PARTIAMO DALLA CRONACA: circa una settimana fa, le autorità governative della provincia di Paktia hanno annunciato la riapertura di 5 scuole superiori femminili nei distretti di Gardez e di Chamkani, dopo che i consigli tribali e le autorità locali, su pressioni della cittadinanza, avevano dato il via libera alla riapertura. Nella gran parte dell’Afghanistan, infatti, le scuole superiori femminili sono chiuse da più di un anno. Da quando i Talebani sono tornati al potere. «Nei giorni passati, alcune scuole hanno riaperto e i presidi hanno invitato le studentesse a tornare a scuola». Così ha presentato la notizia Khaliq Yar Ahmadzai, a capo del dipartimento per l’Informazione e la cultura di Paktia.

La notizia non è stata presa bene a Kabul, dove non è mai arrivata la richiesta di autorizzazione. Così, i portavoce dell’Emirato si sono affrettati a dire che ogni decisione di questo tipo deve passare da Kabul, nonostante alcune scuole superiori femminili abbiano continuato a rimanere aperte, in questo periodo, come nella provincia settentrionale di Balkh. Dalle parole, poi, l’Emirato è passato ai fatti: le scuole sono state subito chiuse.

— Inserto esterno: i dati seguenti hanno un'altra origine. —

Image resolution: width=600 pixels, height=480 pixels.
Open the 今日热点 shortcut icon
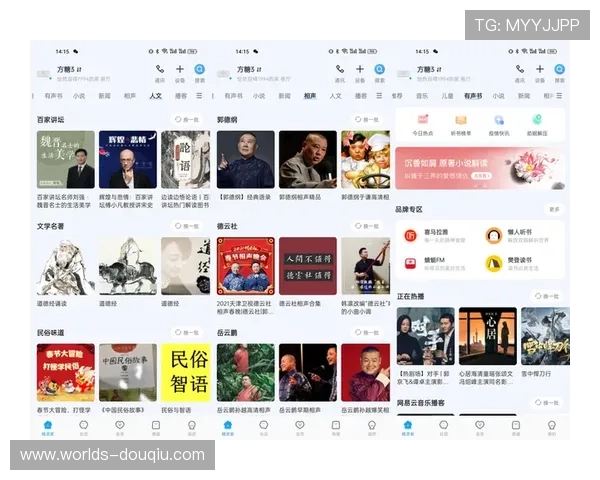pos(420,120)
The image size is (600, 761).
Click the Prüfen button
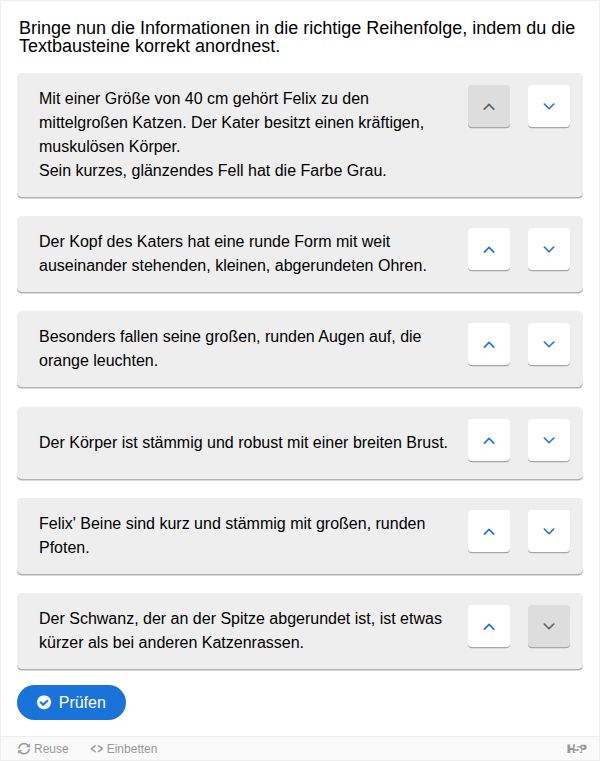71,702
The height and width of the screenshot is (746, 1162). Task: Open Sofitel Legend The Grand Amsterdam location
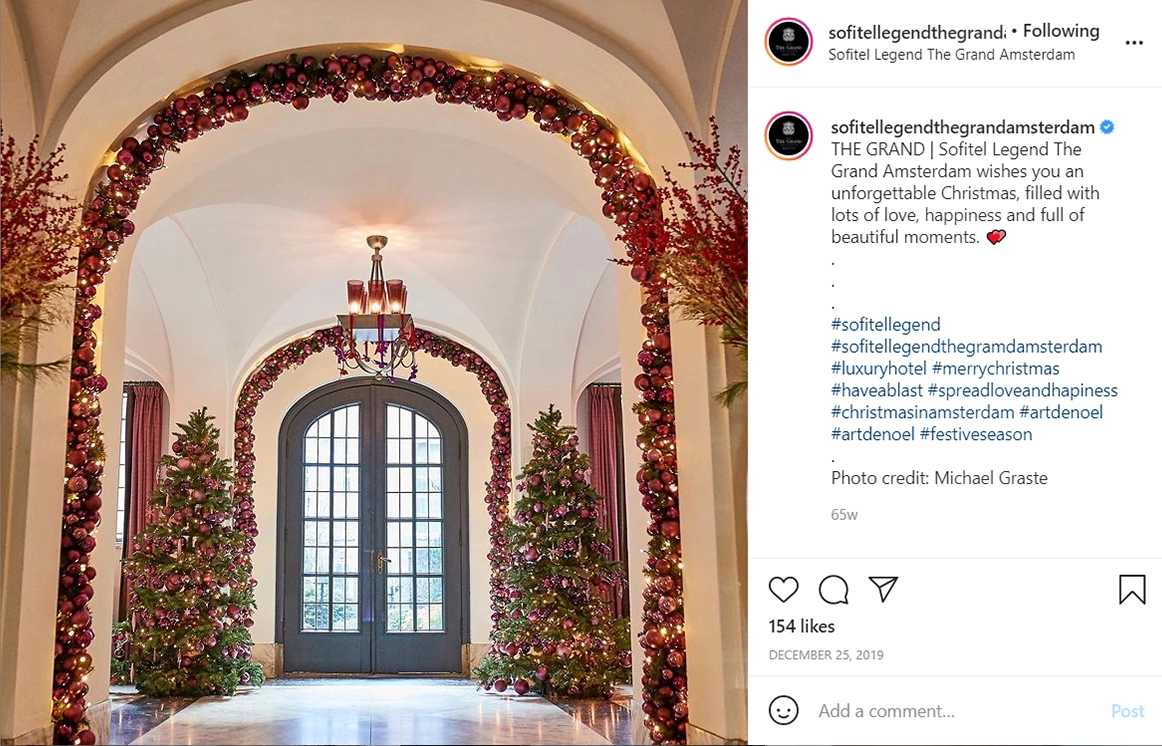click(951, 55)
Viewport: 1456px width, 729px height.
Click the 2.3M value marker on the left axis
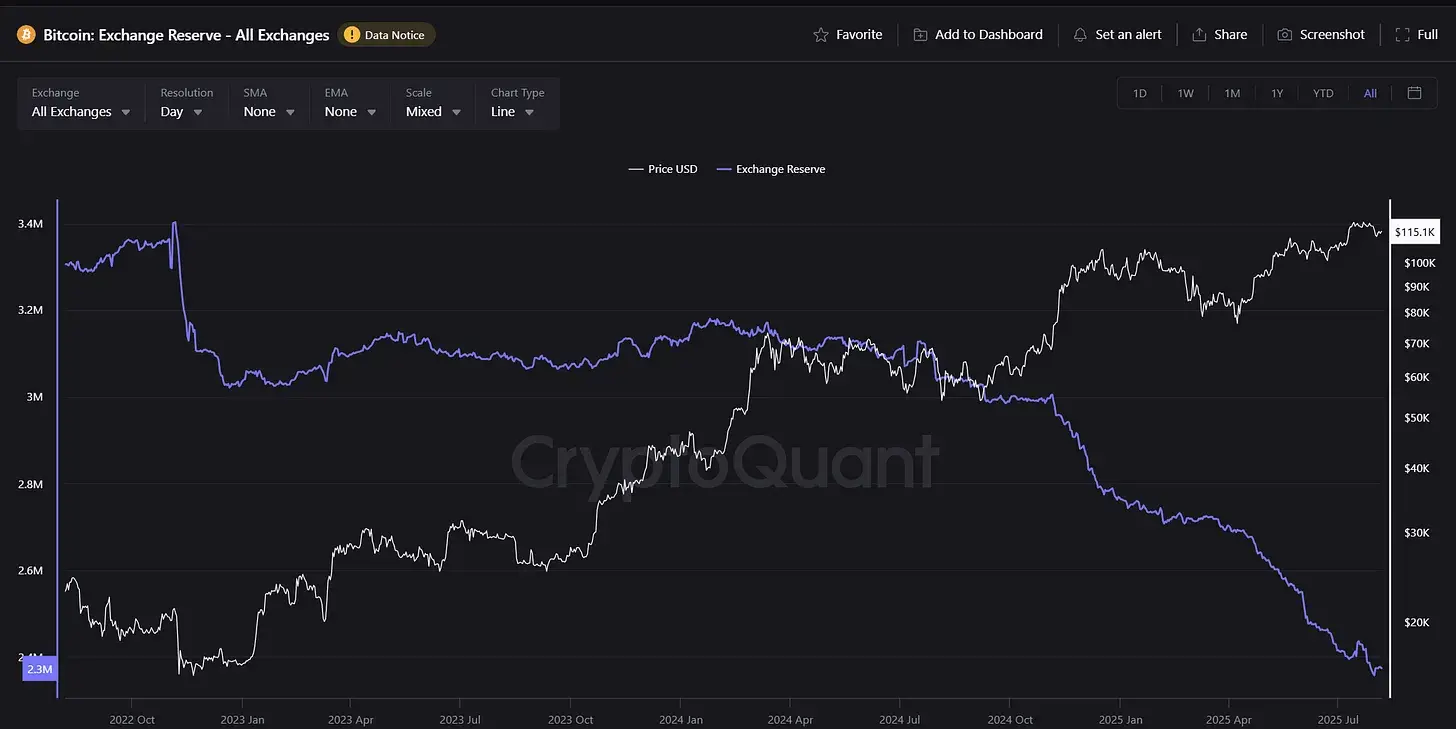coord(38,668)
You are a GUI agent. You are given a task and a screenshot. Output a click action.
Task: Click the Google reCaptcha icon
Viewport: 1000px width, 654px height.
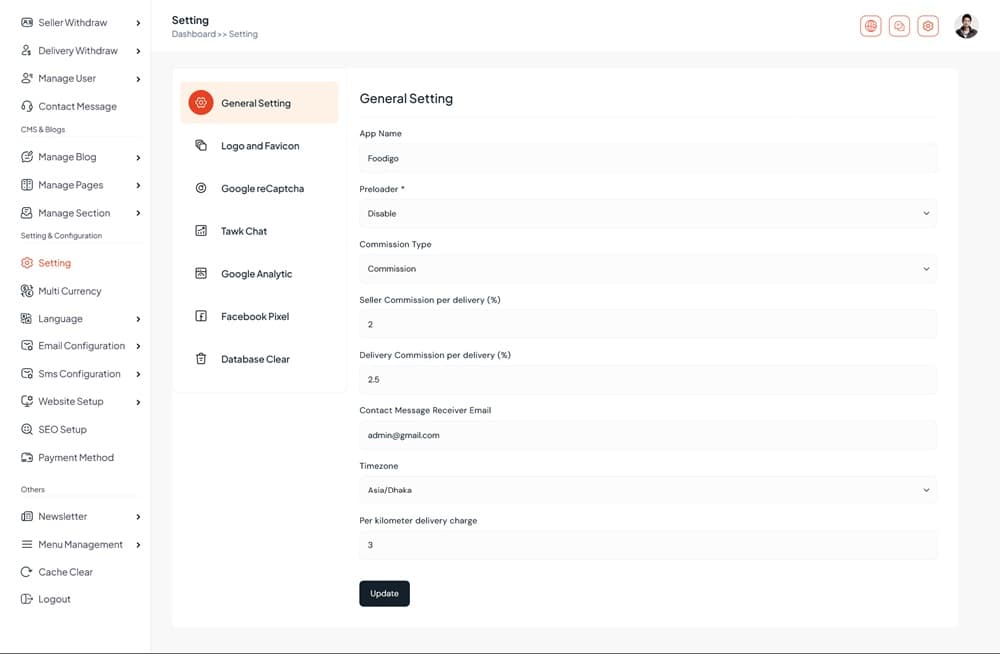click(201, 188)
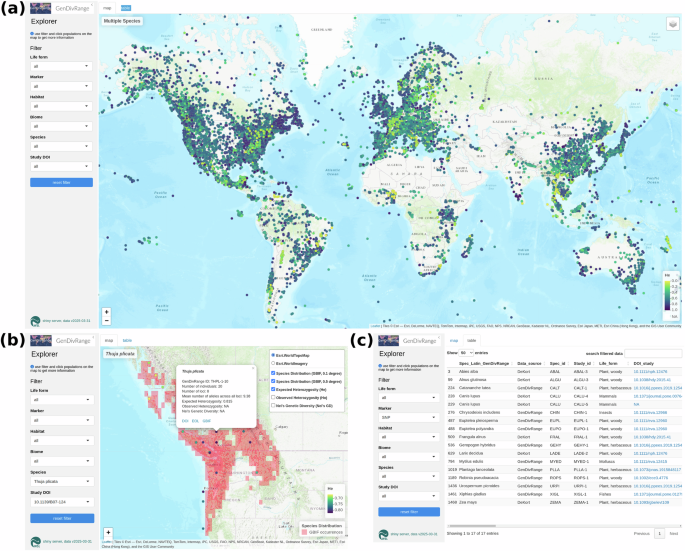
Task: Switch to the table tab above the world map
Action: [125, 8]
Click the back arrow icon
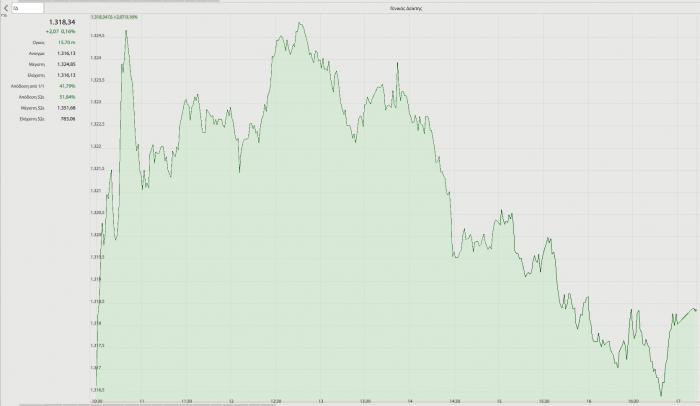The width and height of the screenshot is (700, 406). pyautogui.click(x=4, y=6)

Il 10 settembre, decine e decine di studentesse, con la divisa scolastica, hanno manifestato per le vie del capoluogo provinciale, Gardez, per chiedere la riapertura. Secondo diverse fonti, i Talebani avrebbero arrestato i genitori di alcune studentesse e fermato per ore i giornalisti che hanno dato copertura della manifestazione. A cui è seguita, due giorni fa, la dichiarazione del ministro di fatto dell’Istruzione dell’Emirato: «Nella nostra cultura, nessuno vuole mandare le proprie figlie grandi a scuola». Un’uscita che ha provocato una fortissima reazione in tutto il Paese, dove la richiesta di educazione – ed educazione di qualità – è invece molto diffusa, non solo nelle città principali.

La vicenda riflette uno dei principali limiti dei Talebani: la loro incapacità di riconoscere quanto la società afghana sia diversa da quella che, in tanti anni di guerriglia e clandestinità, addestramento di martiri e attentatori suicidi, hanno immaginato esistesse.

Ma ad emergere è anche un dissidio interno: la riapertura delle scuole è avvenuta infatti a Paktia, tradizionale “feudo” degli Haqqani. Alle spalle stragi e mattanze, all’interno della galassia dei Talebani sono tra quelli che però più spingono per la riapertura. Dietro le 5 scuole riaperte, c’è il loro tentativo di forzare la mano e mettere nei guai, di fronte alla società afghana e alla diplomazia internazionale, il gruppo dei politici del sud, di Kandahar.